Thursday, August 04, 2005

of all the liars...

A few months ago when I started this blog, it was simply a way for me to chronicle my journey of life. I wasn't finding the time or motivation to write essays and share them with others as had been my previous practice, so I succumbed to the world of blogging, and decided to share my thoughts in their shorter, less polished forms.

At that time, I titled the blog "Of All the Liars in the World" from an anonymous quote that sits on my desk that reads, "of all the liars in the world sometimes the worst are your own fears." It was a thought that is profound to someone who battles overwhelming fears on a daily basis. It was intended to be a reminder for me not to trust the things that my fears were speaking to me.

In the last week as I have had my faith challenged by some dear friends, and as I have personally wrestled and struggled with what the next steps in my life are, my fears have been speaking loudly. They have greatly intensified, and with them my depression has also grown.

The truth is that God told me many months ago what my next step should be, and I have chosen over and over to ignore him. This thing he asks of me is terrifying, it is something which I must enter alone, and it is something that is more scary than any other thing in my life. How can he be calling me to something which will leave my wounds open and exposed? How can he be asking me to allow my pain to surface? No one, not even God could possibly love me if the depths of my fears, my depression, my lack of trust in God and others was ever revealed.

On the other hand, it's not all that easy to love me now. I am a hard person to be around, and I often find it hard to be around people. I spend much of my time alone, because it feels safer, it is easier than pretending that life is rosy. I have been irritable lately - snapping wrongly at people who don't deserve it. I recognized on Tuesday night that this is a symptom of the pain and the deeper issues I am still hoping to avoid dealing with. I want healing desperately, but am not sure I want it at the expense of my dignity, of my sense of security, of my tenuous emotional stability.

I know so much of this struggle is a living and breathing spiritual thing. And yet, I wonder still how much of the range of emotions, the battle with depression is genetic? Several members of my extended family have suffered from or continue to suffer from depression. My uncle is bipolar. And yet, I have to acknowledge the circumstances of pain that have caused the depression in my family members, and the healing of that depression that has occurred as their wounds were healed.

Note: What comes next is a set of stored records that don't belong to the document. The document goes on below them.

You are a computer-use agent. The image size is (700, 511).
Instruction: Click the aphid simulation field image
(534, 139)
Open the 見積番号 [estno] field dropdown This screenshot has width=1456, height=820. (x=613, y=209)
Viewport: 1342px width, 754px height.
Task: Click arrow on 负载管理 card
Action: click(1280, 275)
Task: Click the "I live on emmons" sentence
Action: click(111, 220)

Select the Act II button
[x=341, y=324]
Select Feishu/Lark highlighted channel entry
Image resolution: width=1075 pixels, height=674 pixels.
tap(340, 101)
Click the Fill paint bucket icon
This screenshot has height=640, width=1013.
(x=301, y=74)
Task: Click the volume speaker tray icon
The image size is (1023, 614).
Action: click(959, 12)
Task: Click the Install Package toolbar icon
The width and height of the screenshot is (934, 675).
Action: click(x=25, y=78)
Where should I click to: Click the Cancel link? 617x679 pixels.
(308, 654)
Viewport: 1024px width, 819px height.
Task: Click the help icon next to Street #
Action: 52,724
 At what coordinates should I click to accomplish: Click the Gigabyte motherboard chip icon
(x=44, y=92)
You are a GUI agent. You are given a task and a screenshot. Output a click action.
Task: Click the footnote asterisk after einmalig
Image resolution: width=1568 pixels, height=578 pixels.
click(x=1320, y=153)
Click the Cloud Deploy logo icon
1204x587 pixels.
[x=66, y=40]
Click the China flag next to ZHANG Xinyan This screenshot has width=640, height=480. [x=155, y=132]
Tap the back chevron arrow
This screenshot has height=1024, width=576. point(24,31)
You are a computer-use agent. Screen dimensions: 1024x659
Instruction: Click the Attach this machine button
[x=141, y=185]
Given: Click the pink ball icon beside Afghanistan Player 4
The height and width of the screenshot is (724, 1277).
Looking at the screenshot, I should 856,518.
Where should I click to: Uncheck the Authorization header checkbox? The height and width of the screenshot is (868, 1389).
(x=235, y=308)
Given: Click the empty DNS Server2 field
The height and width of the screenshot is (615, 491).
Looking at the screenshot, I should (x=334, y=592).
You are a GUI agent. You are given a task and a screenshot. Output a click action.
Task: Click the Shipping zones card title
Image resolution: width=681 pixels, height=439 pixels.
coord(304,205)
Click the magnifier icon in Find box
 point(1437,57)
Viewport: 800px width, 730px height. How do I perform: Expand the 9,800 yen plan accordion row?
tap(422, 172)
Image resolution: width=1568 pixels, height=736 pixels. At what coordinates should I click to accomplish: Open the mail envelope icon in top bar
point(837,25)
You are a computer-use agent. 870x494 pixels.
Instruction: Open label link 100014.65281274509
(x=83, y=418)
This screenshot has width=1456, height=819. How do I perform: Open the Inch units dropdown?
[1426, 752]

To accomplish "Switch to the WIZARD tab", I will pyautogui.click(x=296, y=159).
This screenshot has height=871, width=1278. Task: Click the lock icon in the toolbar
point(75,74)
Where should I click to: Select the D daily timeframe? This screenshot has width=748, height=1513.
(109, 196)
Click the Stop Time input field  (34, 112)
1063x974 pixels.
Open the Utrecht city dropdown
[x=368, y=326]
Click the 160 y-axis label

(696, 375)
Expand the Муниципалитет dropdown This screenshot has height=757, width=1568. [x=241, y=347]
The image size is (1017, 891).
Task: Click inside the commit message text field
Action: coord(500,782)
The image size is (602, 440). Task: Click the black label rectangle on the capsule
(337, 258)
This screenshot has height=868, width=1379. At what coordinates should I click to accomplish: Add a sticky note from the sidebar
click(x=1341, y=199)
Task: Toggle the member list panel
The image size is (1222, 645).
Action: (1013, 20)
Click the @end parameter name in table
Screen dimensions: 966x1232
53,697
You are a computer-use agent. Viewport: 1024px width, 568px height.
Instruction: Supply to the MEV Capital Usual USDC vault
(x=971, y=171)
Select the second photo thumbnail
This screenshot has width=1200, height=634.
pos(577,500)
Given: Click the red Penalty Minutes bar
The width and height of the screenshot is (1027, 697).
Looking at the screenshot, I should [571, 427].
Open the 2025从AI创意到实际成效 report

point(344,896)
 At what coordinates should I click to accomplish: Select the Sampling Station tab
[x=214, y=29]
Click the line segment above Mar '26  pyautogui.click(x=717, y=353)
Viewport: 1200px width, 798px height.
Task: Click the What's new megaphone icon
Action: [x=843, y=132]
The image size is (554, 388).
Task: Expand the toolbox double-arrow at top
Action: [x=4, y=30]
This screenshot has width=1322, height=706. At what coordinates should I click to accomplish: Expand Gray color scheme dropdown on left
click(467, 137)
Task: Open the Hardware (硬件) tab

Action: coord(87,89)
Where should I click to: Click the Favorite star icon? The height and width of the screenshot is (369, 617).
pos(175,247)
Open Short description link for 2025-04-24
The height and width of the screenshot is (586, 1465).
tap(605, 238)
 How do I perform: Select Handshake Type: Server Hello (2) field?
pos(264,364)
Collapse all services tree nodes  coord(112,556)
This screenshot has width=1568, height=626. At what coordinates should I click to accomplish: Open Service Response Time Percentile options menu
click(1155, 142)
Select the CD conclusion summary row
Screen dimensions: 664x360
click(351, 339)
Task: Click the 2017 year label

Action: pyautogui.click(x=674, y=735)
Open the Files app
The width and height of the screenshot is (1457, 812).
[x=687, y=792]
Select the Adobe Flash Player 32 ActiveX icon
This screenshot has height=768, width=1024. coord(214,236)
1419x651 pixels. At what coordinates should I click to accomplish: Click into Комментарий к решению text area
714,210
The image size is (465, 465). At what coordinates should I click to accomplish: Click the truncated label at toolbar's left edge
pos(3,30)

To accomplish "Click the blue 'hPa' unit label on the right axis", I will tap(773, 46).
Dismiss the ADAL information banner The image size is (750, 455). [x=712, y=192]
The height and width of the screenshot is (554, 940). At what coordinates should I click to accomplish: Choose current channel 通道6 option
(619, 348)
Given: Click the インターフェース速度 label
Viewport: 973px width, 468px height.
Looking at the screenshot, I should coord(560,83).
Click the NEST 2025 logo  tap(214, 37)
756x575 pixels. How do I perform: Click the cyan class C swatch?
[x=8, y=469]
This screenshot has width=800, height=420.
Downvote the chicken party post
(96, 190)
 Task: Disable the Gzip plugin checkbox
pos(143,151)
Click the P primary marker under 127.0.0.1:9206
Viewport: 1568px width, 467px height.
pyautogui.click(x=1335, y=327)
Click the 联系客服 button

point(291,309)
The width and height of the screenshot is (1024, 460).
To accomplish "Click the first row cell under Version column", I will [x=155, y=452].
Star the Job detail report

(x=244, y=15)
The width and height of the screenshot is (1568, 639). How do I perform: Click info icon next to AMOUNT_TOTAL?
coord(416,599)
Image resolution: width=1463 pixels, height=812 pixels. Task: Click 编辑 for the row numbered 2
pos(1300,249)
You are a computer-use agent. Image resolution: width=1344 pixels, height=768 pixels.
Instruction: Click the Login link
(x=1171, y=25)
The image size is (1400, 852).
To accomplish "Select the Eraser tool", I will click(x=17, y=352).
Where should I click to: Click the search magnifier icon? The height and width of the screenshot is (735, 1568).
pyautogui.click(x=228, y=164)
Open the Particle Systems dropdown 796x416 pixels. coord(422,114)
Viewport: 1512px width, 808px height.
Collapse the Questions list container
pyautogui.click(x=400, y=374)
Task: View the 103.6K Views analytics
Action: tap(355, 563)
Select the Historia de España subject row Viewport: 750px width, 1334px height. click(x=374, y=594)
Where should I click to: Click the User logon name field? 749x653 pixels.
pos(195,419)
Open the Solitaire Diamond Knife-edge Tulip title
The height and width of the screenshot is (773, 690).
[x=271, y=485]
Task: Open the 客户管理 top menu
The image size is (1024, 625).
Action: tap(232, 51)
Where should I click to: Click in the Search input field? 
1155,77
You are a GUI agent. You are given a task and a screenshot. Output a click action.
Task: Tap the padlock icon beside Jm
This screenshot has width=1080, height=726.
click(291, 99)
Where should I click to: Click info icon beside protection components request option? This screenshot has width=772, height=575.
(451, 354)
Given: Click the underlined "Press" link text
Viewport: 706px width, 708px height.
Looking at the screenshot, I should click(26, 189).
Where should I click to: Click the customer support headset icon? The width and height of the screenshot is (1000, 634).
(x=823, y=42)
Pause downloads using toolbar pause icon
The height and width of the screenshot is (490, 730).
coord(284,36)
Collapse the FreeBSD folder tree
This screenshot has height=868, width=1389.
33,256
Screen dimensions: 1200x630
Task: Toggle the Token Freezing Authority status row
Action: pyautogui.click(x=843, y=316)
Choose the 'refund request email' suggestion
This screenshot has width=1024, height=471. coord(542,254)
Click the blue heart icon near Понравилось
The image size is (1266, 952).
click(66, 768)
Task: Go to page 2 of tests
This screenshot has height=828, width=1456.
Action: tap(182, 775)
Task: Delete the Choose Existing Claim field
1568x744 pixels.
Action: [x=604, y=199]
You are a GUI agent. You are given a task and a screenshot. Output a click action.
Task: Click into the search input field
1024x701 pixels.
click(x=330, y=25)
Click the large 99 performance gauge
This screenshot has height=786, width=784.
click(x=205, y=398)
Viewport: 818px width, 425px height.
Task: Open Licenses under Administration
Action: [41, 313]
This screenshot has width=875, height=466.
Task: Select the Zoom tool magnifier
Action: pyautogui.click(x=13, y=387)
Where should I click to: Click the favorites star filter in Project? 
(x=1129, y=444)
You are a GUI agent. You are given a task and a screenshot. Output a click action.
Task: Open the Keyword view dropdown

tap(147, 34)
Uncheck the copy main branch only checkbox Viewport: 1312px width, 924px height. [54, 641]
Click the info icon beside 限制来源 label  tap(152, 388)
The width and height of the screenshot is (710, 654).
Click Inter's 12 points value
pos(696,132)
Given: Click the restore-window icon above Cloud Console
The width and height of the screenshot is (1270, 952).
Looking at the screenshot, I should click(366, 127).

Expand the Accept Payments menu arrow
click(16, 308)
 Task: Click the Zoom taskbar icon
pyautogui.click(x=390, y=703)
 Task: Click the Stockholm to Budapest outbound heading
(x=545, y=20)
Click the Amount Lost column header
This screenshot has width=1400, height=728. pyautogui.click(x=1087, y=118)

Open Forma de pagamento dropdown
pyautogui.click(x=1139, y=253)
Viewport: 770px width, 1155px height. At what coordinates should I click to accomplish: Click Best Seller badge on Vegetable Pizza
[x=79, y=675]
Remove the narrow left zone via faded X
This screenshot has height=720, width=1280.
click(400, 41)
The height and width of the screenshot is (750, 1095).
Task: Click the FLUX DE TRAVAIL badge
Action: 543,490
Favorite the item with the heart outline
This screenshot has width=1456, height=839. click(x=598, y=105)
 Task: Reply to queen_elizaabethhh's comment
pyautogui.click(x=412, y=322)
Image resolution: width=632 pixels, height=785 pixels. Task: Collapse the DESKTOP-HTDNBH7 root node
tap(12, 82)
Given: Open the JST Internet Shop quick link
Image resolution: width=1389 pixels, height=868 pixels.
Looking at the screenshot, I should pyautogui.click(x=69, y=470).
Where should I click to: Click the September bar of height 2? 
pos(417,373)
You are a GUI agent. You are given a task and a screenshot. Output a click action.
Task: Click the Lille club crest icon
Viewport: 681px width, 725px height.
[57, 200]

I am stuck with this conclusion. I am no longer able to battle the fears in my life alone, and yet I find it an equally terrifying proposition to confide these fears to another person or persons and ask them to pray. I know my fears are liars, but I find myself caught this week in the stranglehold of their lies. I think I'll use my time off this weekend to gather my courage and begin to take steps. I'm going to the mountains again - with my brother this time, to share life, to quiet my fears, to gain courage to share these fears and ask for prayer.

I am caught again by the words of the father of the demon possessed boy to Jesus. They have shown up again and again this week - in church, at house church, and in books that I've been reading. "Lord, I believe, help my unbelief." God, help me.